The tRNA epitranscriptome has been recognized as an important player in mRNA translation regulation. tRNA modifications, tRNA expression, and tRNA derived small RNAs (tsRNAs) all play important roles in physiology as well as in multiple pathologies. While the decoding capacity of tRNA is generally understood, there remains gaps in our knowledge of the role of various tRNA processes in fine-tuning translation at the codon level. Specifically, how tRNAs regulates codon usage and bias at the tissue or cell levels remain unexplored. Here, we analyzed seven tissues from mice for the expression of tRNA modifications, mature tRNAs, and tsRNAs.
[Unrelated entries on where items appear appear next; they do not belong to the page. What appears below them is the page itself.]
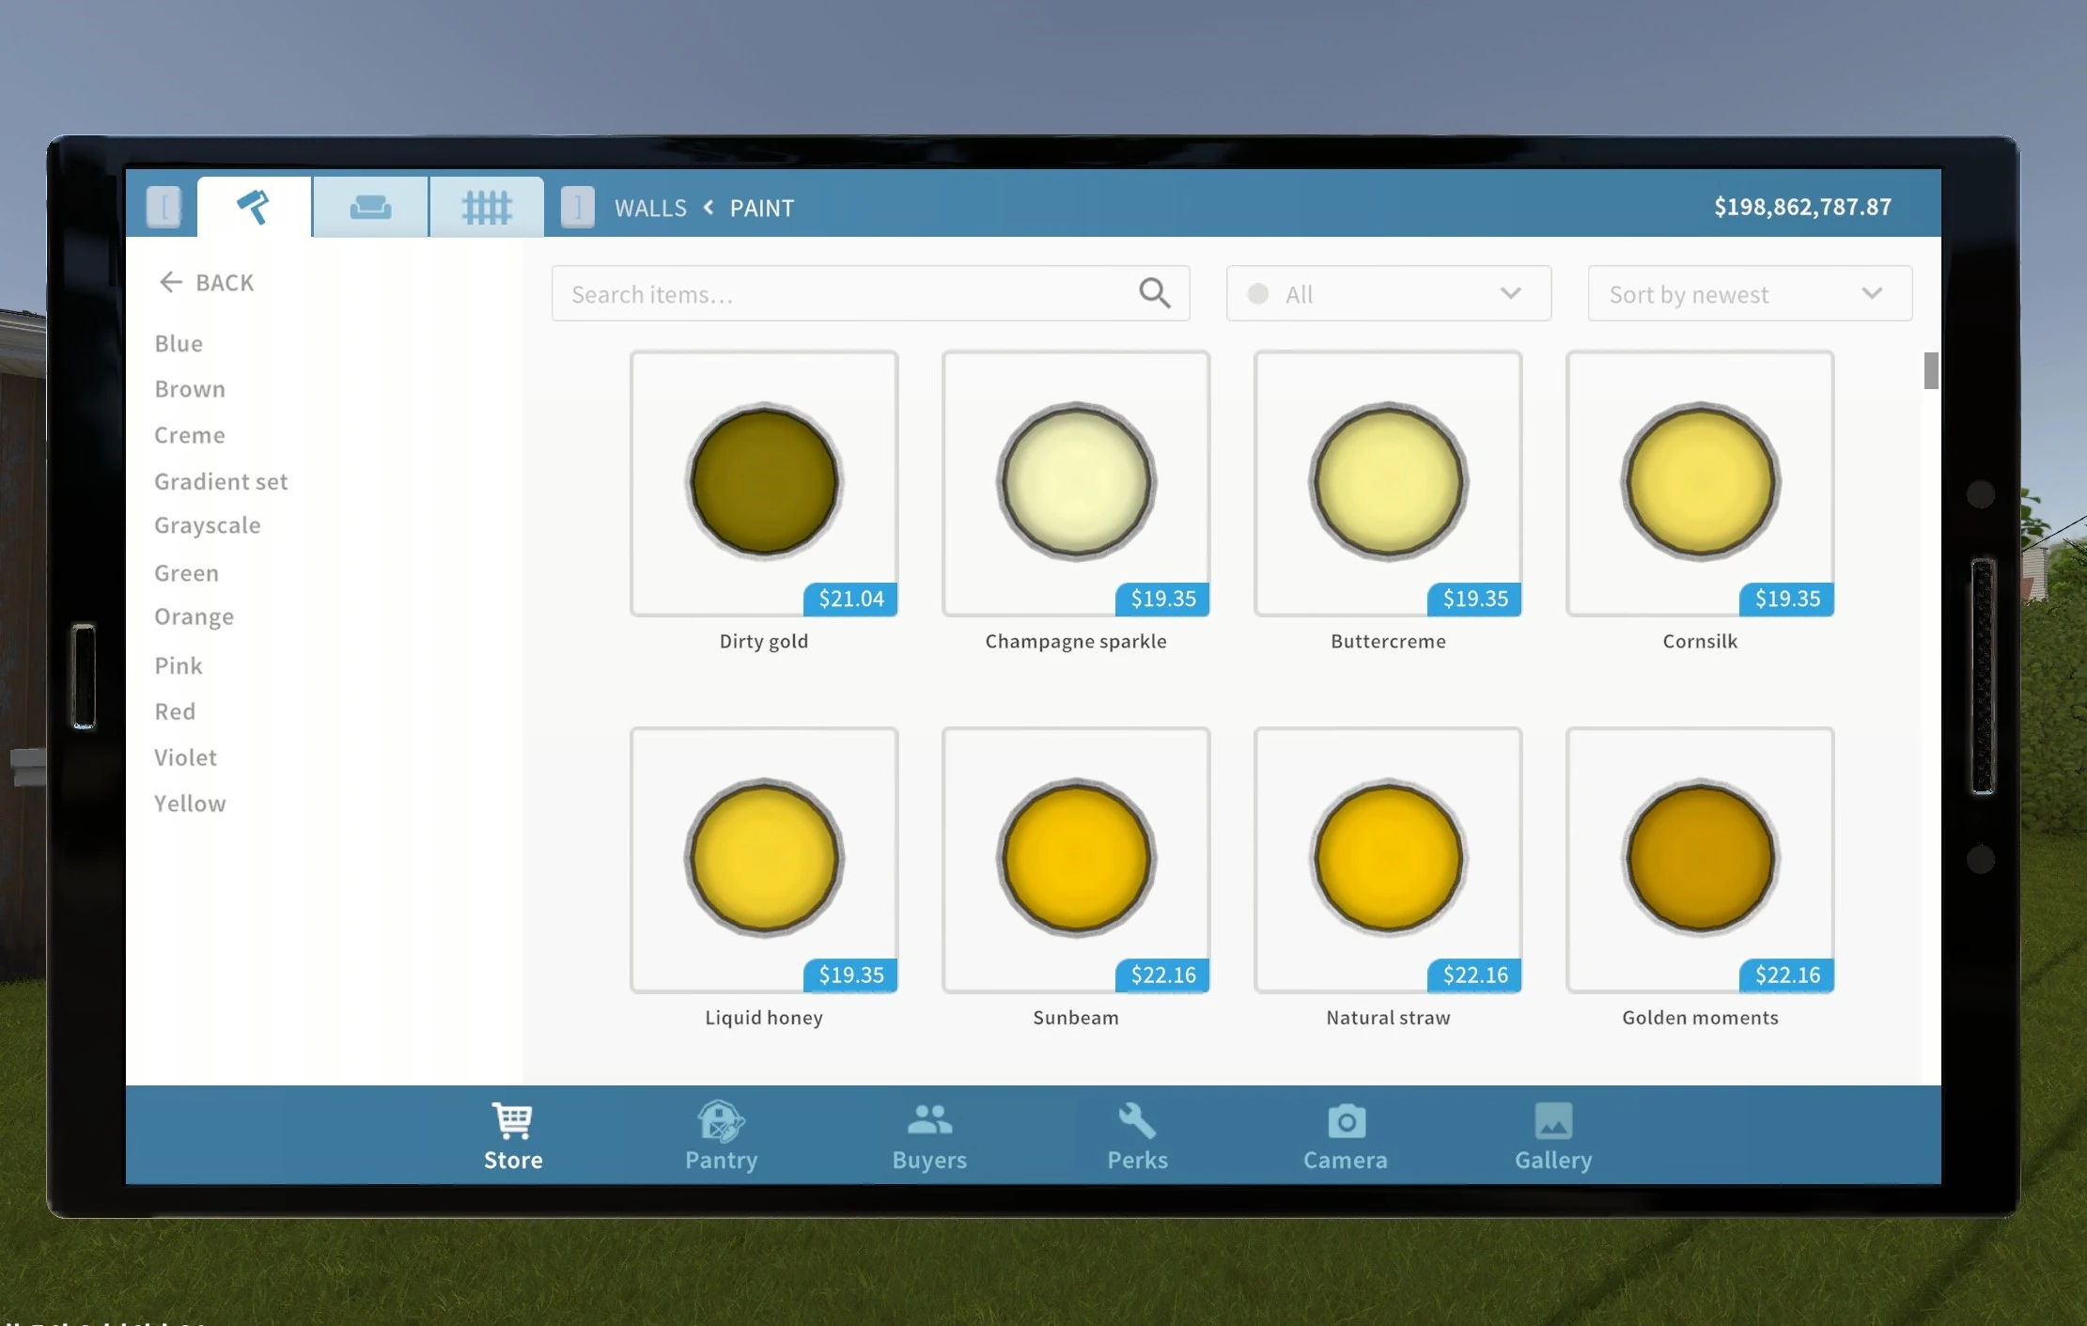This screenshot has height=1326, width=2087.
Task: Open the Pantry section
Action: (721, 1136)
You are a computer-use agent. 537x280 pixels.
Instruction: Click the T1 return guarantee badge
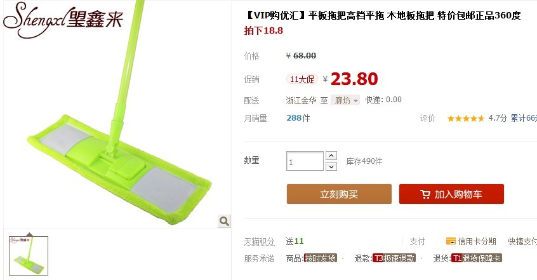click(x=477, y=258)
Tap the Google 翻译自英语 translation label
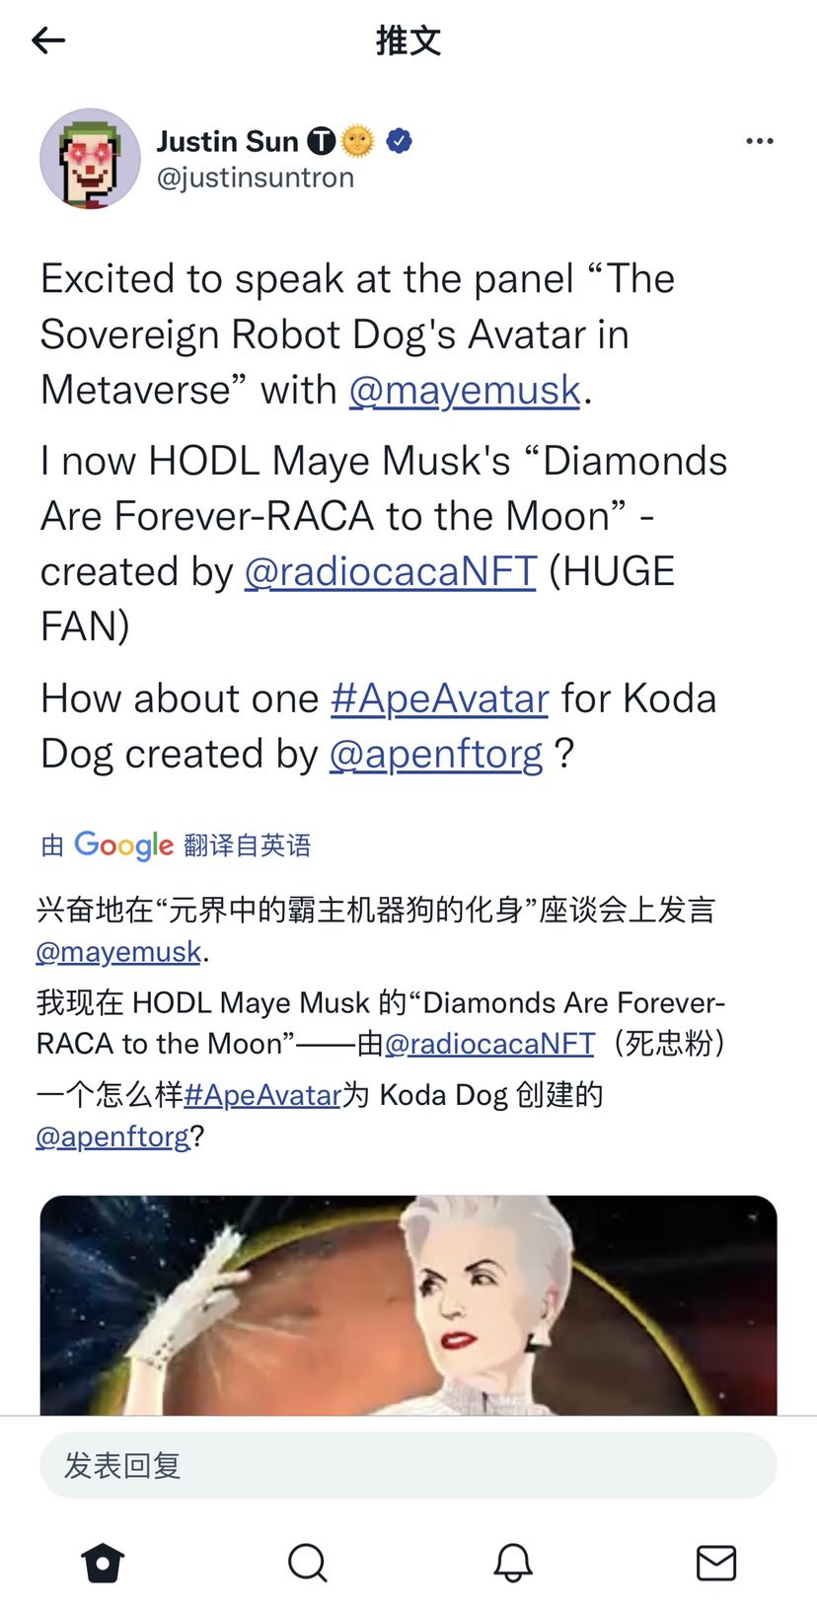 pos(176,845)
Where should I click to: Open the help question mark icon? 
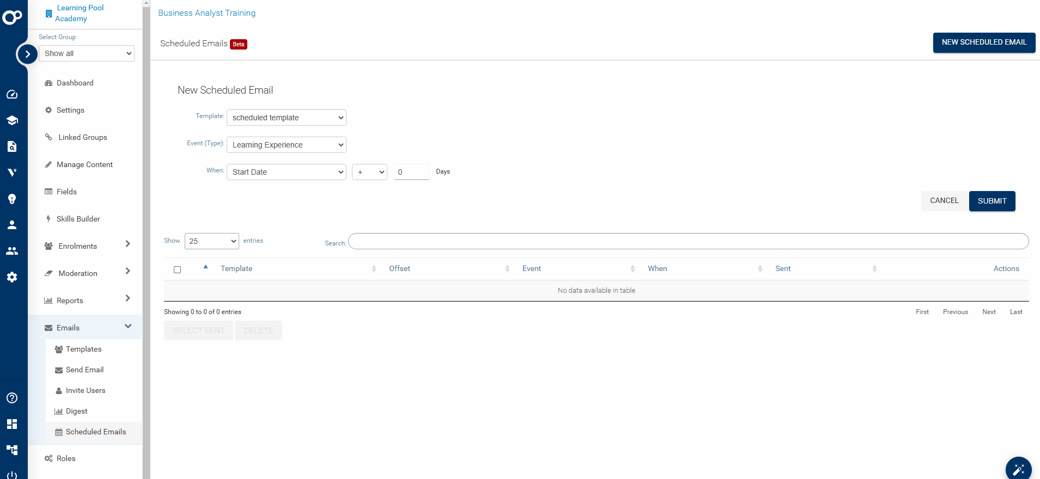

We combined our analysis with Ribo-seq and evaluated various metrics for codon usage and optimality between tissues. Our analysis revealed distinct enrichment patterns of tRNA modifications in tissues. For example, queuosine and mcm5U modifications were most enriched in the brain. In addition, we observed lower levels of tRNAs and tsRNAs in the spleen with higher levels of snRNAs and snoRNAs compared to other tissues. Using three different metrics for codon analysis; isoacceptors frequencies, total codon frequencies, and A-site pausing, we revealed a strong A/T vs G/C ending codons bias in most tissues. The brain was the least biased tissue and was unique compared to all other tissues on multiple levels. Finally, we observed a strong concordance between the expression of queuosine modifications and the optimality of their decoded codons. Our results reveal that tRNA modifications are master regulators of translation and codon usage and optimality across tissues.